Nothing So Conventional as a Canvas

The exhibition “Sol LeWitt: A Wall Drawing Retrospective,” at Mass MoCA, took 24 of LeWitt’s assistants and 30 students from Yale, Williams College, the Massachusetts College of Liberal arts and other institutions across the country to paint the 104 wall drawings on display. They cover a three-story structure – nearly an acre of space – with line and colors that draw the eye and capture all the senses. The exhibition will run for the next 25 years.

By expressing his point of view that the idea-the planning and decision making – are primary and the execution secondary – LeWitt rejected the notion that art is unique and precious. He also justified the use of assistants to carry out his idea.

The fact of the matter is that, in one manner or another, assistants had always been a part of process –Old Masters’ circles, contemporary collaborations. But LeWitt formalized it, without apology or covertness.

32 Squares On a Wall Beget a New Form

In 1968, LeWitt conceived his first wall drawing and brought it to life on the walls of the Paula Cooper Gallery in New York City. Drawing in black pencil, LeWitt produced 32 identically-sized squares. In them he drew combinations of the four straight lines that composed the work’s visual vocabulary. The serialized lines – vertical, horizontal, diagonal right to left or left to right – identified all the possible ways in which the four elements could be combined in a series of two.

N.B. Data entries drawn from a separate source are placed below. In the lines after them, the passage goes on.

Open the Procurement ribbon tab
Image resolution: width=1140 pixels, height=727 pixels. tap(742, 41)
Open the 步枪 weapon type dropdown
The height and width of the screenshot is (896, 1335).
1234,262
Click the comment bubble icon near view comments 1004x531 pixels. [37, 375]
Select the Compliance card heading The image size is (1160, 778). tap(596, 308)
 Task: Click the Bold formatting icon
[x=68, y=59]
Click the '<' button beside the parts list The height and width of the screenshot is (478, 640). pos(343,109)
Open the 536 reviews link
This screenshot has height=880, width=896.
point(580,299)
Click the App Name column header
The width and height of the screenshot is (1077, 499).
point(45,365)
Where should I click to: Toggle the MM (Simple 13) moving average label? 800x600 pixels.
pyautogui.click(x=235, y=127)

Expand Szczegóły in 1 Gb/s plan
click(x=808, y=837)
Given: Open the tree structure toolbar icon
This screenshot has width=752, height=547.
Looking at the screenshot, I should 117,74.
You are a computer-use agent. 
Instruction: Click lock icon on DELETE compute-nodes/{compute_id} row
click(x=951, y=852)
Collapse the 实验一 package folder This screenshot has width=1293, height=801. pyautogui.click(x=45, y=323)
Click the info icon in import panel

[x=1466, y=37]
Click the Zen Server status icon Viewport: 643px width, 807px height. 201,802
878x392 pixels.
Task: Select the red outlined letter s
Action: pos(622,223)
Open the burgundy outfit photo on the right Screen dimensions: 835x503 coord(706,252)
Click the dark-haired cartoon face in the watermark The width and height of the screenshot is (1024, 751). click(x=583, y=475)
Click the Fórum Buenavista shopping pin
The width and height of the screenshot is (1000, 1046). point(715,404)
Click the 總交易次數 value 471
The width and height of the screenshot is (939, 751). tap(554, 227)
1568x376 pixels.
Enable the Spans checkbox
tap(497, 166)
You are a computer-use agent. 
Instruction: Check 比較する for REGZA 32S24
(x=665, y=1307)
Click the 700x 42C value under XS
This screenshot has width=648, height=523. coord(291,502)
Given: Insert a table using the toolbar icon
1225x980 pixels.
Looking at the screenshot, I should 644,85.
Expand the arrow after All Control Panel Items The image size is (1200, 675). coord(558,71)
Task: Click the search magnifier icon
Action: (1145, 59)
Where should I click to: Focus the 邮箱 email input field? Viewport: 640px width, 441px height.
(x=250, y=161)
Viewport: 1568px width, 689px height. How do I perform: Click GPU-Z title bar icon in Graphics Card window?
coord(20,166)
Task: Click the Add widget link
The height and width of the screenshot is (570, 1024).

Although LeWitt executed this drawing himself, he quickly turned the process over to others, just as a musician guided by a composer’s score gives direction to the individual, the ensemble or the orchestra.

Within a year, he had described nine more wall drawings with language and clear diagrams for sites Los Angeles, Düsseldorf and Rome, and left them to be realized by eager assistants. In 1969, he produced “Wall Drawing 11,” again at the Paula Cooper Gallery. This is the earliest work included in the MASS MoCA exhibit.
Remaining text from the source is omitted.